Case Summary No. 9: Compaña de Aguas & Vivendi v. Argentina

The water pipe which is connected to the pump swinging a foamy liquid.Our next case summary is Compañiá de Aguas del Aconquija S.A. and Vivendi Universal S.A. v. Argentine Republic. The summary was prepared based on the award rendered on 20 August 2007.

The investor was a French company and its Argentine affiliate who entered into a concession agreement with the Province of Tucuman to provide water and sewage services.

According to the investor, the Tucuman authorities – the legislature, the governor and the province’s regulatory authorities – relentlessly “attacked” the investor and the concession agreement almost from its inception. Investors claimed that these actions were taken with a view to pressuring them to renegotiate the tariffs of the concession.

Among other things, the investor pointed out to the statements made by the government that the water could cause cholera, typhoid and hepatitis and that the customers should not pay their bills. Further, the investor argued that the government used their regulatory powers to impose unilaterally modified tariffs, contrary to the terms of the concession agreement. In the end the investor terminated the concession agreement.

The investor brought the claim under the Argentina – France Bilateral Investment Treaty (BIT).

The tribunal found that there was a violation of fair and equitable treatment standard under the BIT. It noted that while it would have been entirely proper for a new government to seek to renegotiate a concession agreement in a transparent and non-coercive manner, it was unfair and inequitable to bring the investor to renegotiation table through threats of termination based on colourable allegations. The evidence did not show the existence of health risk from the water provided by the investor.

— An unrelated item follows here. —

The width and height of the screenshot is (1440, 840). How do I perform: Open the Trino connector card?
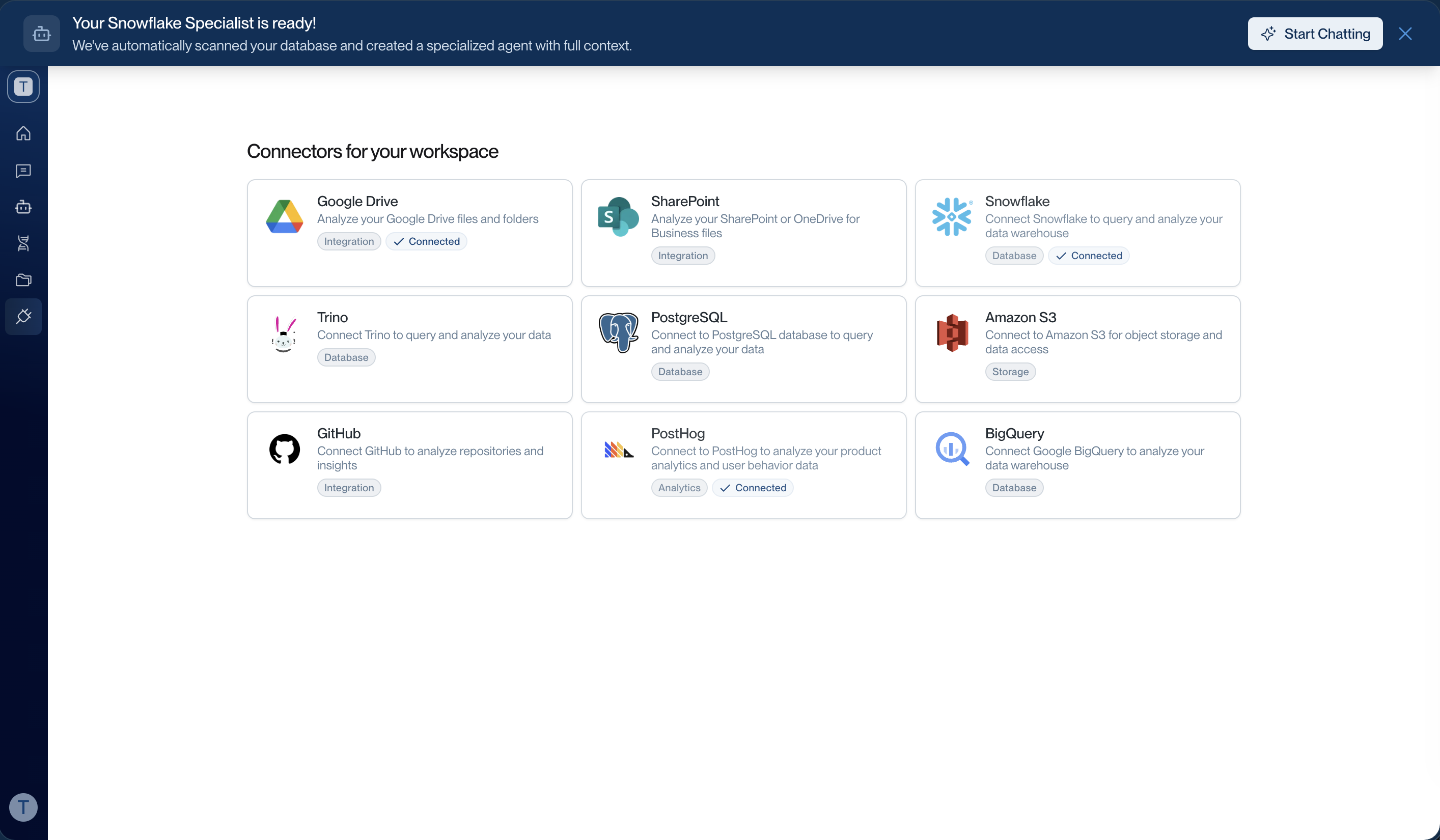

The tribunal further held that the actions of the government against the concession was equivalent to an expropriation as they had a devastating effect on the economic viability of the concession. The investor’s recovery rate declined dramatically over the life of the concession, among others because the government’s public statement asking the customers not to pay their bills. The tribunal reasoned that the investor had the right to expect that the government will not engage in damaging campaign against them. Therefore, according to the tribunal, the investor was radically deprived of the economic use of its investment.